■ İstenen:
Aşağıdaki, mahalle bakkallarıyla kredi kartına getirilmek istenen ücreti konu alan köşe yazısını son cümlesinden sonra sürdürün.

■ Belge bölümü:
======

Adım başı açılan dev marketlere karşı son kurşunu atana dek ayakta kalma mücadelesi veren tüm bakkallarımızın sonuna kadar yanındayız. Ki kaç kez “mahalle bakkallarımız ölüyor, tüm çevreleri üç harfli marketlerle doldu, buna bir düzenleme getirin, kapanan kapanana” diye seslendik bu köşeden de ama kim neyi duyacak ki?
O yüzden dilimize bir şekilde yerleşmiş olsa da “mahalle bakkalı bile işletemez”; “bundan mahalle bakkalı bile olmaz” şeklinde söylemleri de değiştirmek gerek aslında.
“Sonuna kadar direndiler” diye falan.
Zira artık mahalle bakkalı işletmek çok zor, çok çok zor… Mahalle bakkalıysan okyanusun ortasında dev dalgalar ve fırtınalarla boğuşuyorsun…
Ama devlet ciddiyeti kalmayınca devlet yönetiminde bulunabiliyor, siyaset dediğimiz kulvarda parti lideri olabiliyor; dün konuştuğundan bir gün sonra dönebiliyor, dün konuştuğundan akşamına çark edebiliyor, bir saat önce konuştuğunun tam tersini bir saat sonra söyleyebiliyorsun…
Yüz kalmayınca, kişilik ve karakter bitince böyle oluyor.
Zaten Bahçeli ne demişti; “siyaseten” konuşulabilirmiş böyle, böyle konuşmaları gerekiyor-muş!
Herkes siyaset-en konuşuyor.
Oysa bu, tümüyle vatandaşı umursamamak, kaale almamak, milletin aklıyla alay etmektir.
Dünyada yaşayan hiç kimsenin aklına gelmedi. Ekonomi biliminin canına okunurcasına kredi kartına ister vergi deyin, ister katkı payı deyin, ister işlem ücreti…
Limiti 100 bin TL.yi aşan kart sahiplerine 750 TL salma girişiminde bulundular.
Öylesine kutuplaştı ki vatandaş, cebinde ekmek alacak parası yok, savunma sanayi için versinler tabi dedi bir kesim basitçe.
Ama bilim ve akıl dışı olduğu için elbette sosyal medya ile ayağa kalktı milyonlar.

======

■ Verilen veri:
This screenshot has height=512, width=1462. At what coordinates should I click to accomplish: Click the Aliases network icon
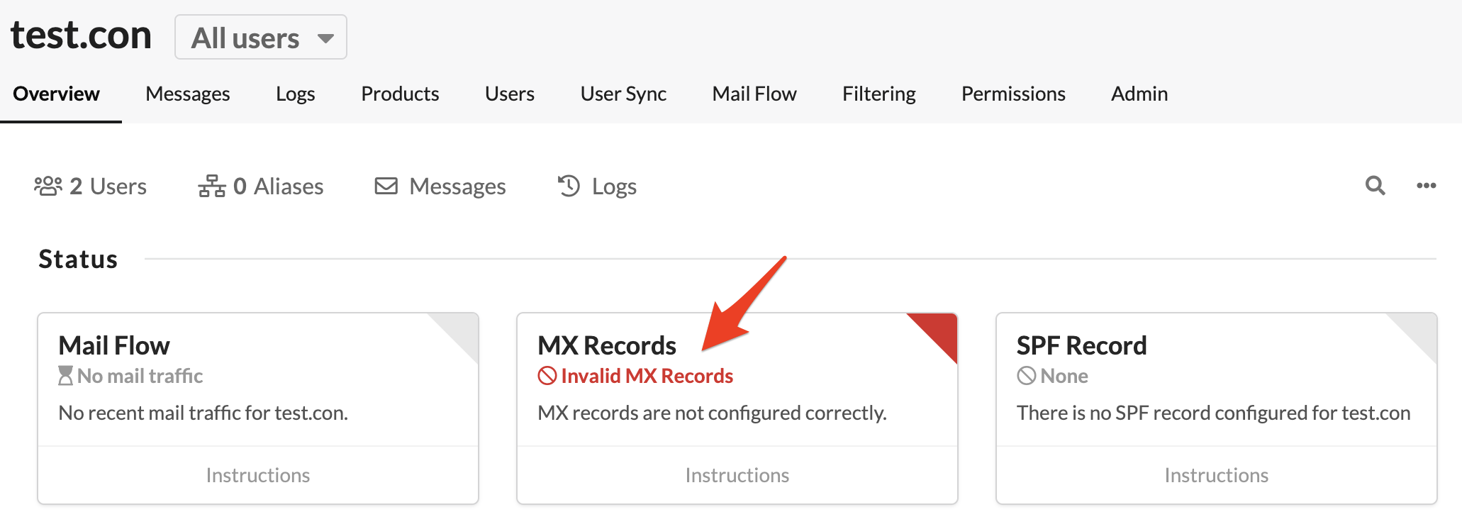pyautogui.click(x=212, y=186)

======

■ Görevin yanıtı:
750 TL.ye karşı çıkanların Ermeni olduğunu, Türkiye’nin Filistin’e falan döneceğini söylediler.
Siyaset arenasında kaale alınacak bir oy oranı bulunmayan Destici neler dedi neler…
Sonra gelen tepkiler tümüyle haklı olduğu için, banka ile müşteri arasındaki ilişkiden sen nasıl katkı payı alırsın diye bir sorunun bile cevabı verilemediği için şak diye uygulama ötelendi. Destici dedi ki, ben öyle kastetmedim de şöyle de böyle de…
Sadece bu örnek değil ki…
Numan Kurtulmuş TBMM Başkanı olarak Anayasa’nın 3.maddesine daldı…
Ortalığı karıştırdı… Gelen tepkiler üzerine “algı yönetimi yapıyorlar” falan da filan diye çark etti…
Ağızdan çıkanı kulak duymayınca böyle oluyor diyeceğiz de siyaset-en konuşuyoruz demediler mi?
Düne kadar “Apo idam edilsin” diyenler şimdi Apo’nun siyasi uzantısı dedikleri partililerle el sıkışıyorlar, açılım saçılım havaları geldi yine…
Alay etmektir bu.
Her gün ekranlarda, haberlerde, gazete sayfalarında bu çarkları, çevirmeleri, dönüşleri okuyoruz, izliyoruz.
Tüm bunların arasında akıl sağlığını nasıl muhafaza edecek toplum?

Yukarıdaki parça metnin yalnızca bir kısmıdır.